Why the template version is not compatible with the initializer_list?

回答1:

Because initializer list is a non-deduced context. From [temp.deduct.type]:

The non-deduced contexts are:
— [...]
— A function parameter for which the associated argument is an initializer list (8.5.4) but the parameter does not have a type for which deduction from an initializer list is specified (14.8.2.1). [ Example:

template<class T> void g(T);
g({1,2,3}); // error: no argument deduced for T

—end example ]

There are some cases, however, where you can still pass in an initializer list to a template. From [temp.deduct.call]

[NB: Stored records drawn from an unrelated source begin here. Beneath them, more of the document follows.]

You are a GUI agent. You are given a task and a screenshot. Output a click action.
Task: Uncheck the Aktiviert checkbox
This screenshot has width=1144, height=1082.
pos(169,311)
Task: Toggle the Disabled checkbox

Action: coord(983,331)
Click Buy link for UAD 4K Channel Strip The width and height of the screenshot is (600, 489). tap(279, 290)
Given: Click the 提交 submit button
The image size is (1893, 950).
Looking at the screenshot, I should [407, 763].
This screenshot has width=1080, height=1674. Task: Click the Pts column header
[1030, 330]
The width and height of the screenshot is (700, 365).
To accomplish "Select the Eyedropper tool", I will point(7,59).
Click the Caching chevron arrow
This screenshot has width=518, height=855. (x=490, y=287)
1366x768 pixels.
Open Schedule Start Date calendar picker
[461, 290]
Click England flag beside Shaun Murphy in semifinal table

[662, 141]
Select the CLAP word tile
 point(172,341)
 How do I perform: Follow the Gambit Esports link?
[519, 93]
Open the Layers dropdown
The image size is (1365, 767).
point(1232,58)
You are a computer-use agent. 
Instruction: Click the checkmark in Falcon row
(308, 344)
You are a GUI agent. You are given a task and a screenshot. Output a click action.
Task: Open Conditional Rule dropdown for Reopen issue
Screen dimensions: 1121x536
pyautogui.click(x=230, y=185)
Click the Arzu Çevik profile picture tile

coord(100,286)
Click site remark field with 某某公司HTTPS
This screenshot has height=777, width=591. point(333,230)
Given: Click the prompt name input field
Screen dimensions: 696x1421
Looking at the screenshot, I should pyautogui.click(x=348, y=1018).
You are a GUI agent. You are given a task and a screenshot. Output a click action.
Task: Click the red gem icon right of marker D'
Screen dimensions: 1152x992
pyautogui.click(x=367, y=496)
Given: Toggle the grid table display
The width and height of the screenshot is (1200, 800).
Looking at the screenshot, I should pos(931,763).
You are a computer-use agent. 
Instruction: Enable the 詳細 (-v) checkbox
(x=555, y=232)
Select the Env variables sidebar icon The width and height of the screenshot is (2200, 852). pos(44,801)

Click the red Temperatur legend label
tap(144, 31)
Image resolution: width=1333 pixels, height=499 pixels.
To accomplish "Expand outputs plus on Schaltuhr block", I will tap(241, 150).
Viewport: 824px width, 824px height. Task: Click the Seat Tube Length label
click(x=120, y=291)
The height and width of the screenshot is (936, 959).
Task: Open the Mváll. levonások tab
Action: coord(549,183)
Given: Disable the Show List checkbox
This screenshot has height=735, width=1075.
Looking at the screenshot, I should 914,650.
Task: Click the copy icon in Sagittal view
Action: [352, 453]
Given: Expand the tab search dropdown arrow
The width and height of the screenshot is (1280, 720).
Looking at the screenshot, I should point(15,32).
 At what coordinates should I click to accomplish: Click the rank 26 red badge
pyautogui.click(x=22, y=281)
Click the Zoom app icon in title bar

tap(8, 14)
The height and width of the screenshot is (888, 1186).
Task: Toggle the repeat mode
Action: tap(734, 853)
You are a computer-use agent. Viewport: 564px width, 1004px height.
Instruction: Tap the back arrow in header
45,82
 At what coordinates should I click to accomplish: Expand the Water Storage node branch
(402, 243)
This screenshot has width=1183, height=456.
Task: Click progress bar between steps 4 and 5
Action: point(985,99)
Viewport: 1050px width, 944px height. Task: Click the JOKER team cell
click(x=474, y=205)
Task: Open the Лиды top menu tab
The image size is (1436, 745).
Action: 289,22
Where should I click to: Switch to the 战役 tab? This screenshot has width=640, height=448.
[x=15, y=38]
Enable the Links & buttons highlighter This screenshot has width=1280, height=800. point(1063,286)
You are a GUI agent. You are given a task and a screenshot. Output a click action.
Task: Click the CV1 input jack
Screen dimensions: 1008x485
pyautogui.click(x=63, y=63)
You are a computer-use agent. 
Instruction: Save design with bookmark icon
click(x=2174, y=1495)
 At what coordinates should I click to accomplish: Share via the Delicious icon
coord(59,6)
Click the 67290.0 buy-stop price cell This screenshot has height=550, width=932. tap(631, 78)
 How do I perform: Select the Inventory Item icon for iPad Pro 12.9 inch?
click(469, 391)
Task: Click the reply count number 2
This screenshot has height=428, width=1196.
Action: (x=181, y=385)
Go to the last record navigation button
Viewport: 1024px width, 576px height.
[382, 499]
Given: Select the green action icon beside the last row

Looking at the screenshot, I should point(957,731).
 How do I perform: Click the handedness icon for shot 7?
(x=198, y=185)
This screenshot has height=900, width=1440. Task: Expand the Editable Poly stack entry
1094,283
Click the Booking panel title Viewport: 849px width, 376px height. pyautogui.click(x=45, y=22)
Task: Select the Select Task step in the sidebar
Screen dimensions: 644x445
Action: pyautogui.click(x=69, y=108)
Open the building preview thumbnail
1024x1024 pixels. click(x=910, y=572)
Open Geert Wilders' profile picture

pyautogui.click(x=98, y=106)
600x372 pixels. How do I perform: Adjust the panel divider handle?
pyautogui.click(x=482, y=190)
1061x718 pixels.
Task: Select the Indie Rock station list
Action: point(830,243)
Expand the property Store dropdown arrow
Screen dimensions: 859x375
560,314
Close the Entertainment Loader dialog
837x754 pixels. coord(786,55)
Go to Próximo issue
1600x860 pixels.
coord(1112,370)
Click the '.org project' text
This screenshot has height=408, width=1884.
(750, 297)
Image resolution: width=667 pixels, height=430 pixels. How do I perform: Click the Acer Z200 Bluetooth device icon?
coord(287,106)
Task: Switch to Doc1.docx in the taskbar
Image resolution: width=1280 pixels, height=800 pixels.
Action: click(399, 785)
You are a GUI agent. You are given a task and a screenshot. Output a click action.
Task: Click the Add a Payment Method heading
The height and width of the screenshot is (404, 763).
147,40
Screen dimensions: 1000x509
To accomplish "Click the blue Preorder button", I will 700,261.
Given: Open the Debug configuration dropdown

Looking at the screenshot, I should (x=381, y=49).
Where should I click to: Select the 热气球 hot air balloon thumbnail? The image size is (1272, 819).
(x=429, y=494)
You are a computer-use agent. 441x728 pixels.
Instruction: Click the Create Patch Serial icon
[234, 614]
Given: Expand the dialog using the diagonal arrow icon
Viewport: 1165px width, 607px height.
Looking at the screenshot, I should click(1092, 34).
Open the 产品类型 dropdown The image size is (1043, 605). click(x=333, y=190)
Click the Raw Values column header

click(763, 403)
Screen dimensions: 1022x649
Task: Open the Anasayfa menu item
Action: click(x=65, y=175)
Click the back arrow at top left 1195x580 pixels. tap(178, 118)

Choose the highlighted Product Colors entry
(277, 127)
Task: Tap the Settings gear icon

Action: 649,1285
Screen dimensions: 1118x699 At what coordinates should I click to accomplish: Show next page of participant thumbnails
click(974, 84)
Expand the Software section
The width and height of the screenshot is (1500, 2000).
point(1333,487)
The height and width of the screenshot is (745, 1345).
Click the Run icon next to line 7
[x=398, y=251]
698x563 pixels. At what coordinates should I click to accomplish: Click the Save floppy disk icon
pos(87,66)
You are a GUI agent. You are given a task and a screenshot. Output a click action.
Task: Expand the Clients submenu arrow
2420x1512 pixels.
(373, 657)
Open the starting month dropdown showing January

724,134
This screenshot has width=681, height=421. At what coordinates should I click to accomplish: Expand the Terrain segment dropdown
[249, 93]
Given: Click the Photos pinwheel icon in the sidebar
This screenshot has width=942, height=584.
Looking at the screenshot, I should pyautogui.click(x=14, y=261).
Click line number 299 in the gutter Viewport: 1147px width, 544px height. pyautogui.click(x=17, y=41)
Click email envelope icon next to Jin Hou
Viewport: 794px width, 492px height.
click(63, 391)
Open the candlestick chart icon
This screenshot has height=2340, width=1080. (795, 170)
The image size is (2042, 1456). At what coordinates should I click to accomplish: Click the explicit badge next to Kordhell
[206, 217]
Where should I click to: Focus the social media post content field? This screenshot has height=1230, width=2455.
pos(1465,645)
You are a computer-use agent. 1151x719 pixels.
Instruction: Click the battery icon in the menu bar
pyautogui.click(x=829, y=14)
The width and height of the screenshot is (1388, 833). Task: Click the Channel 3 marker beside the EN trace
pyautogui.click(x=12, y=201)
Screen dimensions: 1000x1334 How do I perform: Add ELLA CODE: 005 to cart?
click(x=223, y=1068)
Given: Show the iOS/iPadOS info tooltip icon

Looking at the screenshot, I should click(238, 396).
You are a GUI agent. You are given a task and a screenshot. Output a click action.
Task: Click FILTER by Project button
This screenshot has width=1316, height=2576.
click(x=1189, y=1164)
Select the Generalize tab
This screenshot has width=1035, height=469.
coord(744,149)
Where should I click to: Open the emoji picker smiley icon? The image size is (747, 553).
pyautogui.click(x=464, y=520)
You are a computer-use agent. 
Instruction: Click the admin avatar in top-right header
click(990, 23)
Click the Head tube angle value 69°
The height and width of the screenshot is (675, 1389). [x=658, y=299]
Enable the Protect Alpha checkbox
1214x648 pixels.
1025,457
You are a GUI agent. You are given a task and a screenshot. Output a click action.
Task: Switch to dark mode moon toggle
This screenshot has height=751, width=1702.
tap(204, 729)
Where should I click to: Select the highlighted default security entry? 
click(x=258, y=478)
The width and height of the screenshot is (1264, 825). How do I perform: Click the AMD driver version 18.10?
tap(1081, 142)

Template argument deduction is done by comparing each function template parameter type (call it P) with the type of the corresponding argument of the call (call it A) as described below. If P is a dependent type, removing references and cv-qualifiers from P gives std::initializer_list<P'> or P'[N] for some P' and N and the argument is a non-empty initializer list (8.5.4), then deduction is performed instead for each element of the initializer list, taking P' as a function template parameter type and the initializer element as its argument, and in the P'[N] case, if N is a non-type template parameter, N is deduced from the length of the initializer list.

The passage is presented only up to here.